Pacific Investment Management Co (Pimco) is replacing the full slate of managers on its Total Return Active Exchange-Traded Fund and changing its name, a spokeswoman for the fund management company said on Wednesday, the latest transformation for what was once the largest actively managed ETF.
The fund’s new name will be the Pimco Active Bond ETF and its managers—Scott Mather, Mark Kiesel and Mihir Worah—are being replaced by David Braun, Jerome Schneider and Daniel Hyman.
The ETF’s ticker, BOND, will remain, a Pimco spokeswoman said.
Once run by the company’s co-founder Bill Gross, the ETF’s assets have fallen to $2 billion from $5.2 billion at its 2013 peak.
The new managers bring “the right mix of expertise and experience in an evolving ETF investing environment where clients are seeking more income,” in a low rate and low return investing environment, the spokeswoman said in an emailed statement.
The changes are expected to take effect by May 8, pending regulatory approvals.
The Pimco Total Return Active ETF was an actively managed intermediate-term ETF intended to mimic the strategy of Pimco‘s flagship mutual fund, the Pimco Total Return Fund, which was also run by Gross.
BOND first began losing assets in September 2014 after the U.S. Securities and Exchange Commission said it was looking into whether Pimco inflated returns of the fund, then managed by Gross. That same month, Gross abruptly left Pimco in a messy split. He now works for Janus Capital Group.
Pimco agreed in December to pay $20 million to settle charges it misled investors about the fund’s performance. The company did not admit or deny the findings, and said at the time that it has enhanced its policies.
Pimco, which managed nearly $1.47 trillion on Dec. 31 and is based in Newport Beach, Calif., is a unit of German insurer Allianz SE.
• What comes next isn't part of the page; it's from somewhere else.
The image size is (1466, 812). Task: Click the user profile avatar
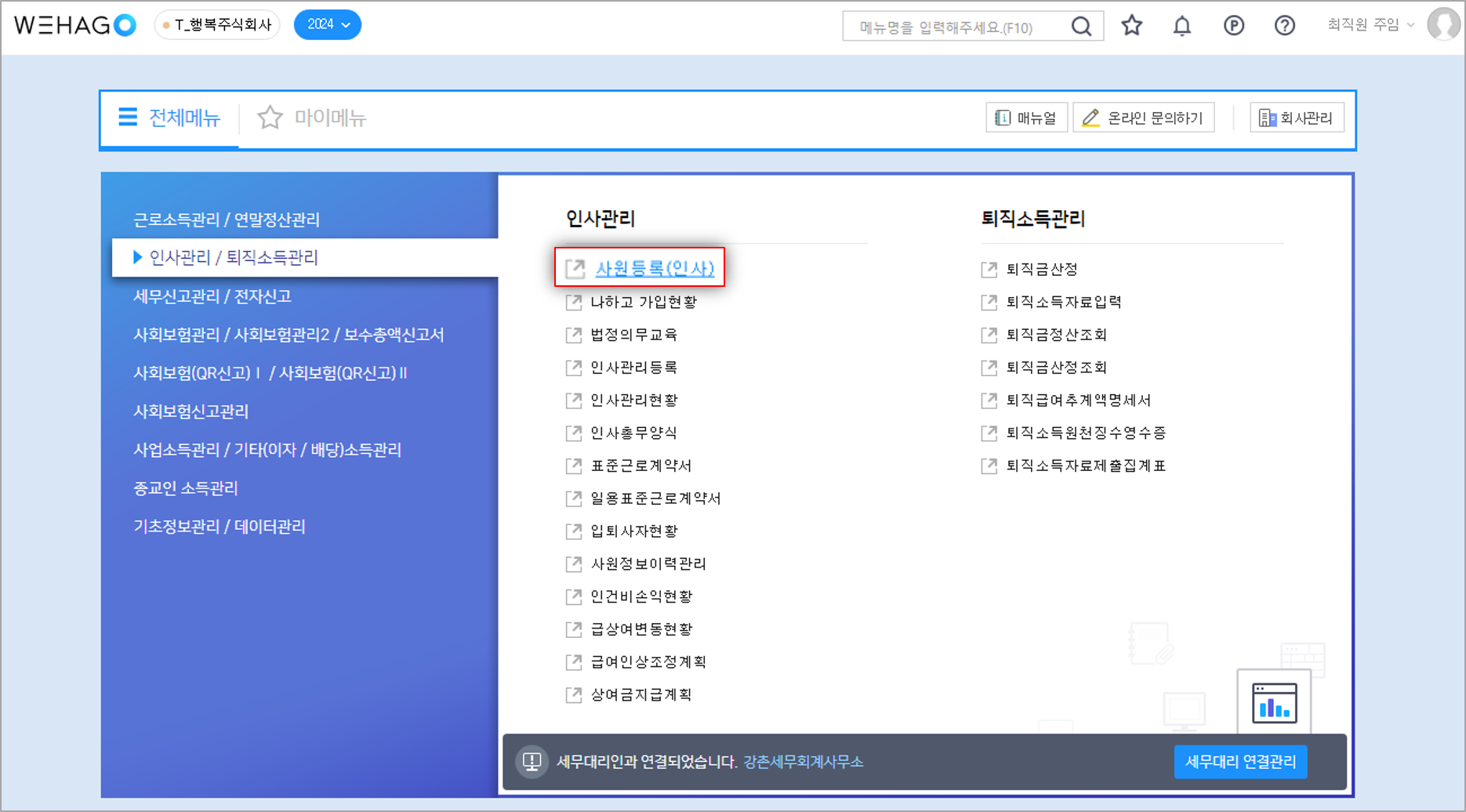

“While BOND was a strong asset gatherer in early days, it has shed assets,” facing competition from funds managed by Fidelity Investments and DoubleLine Capital LP’s Jeffrey Gundlach, said Todd Rosenbluth, director of ETF and mutual-fund research at S&P Global Market Intelligence. “While investors will likely wait to see what changes in the exposures, the move could restart asset growth.”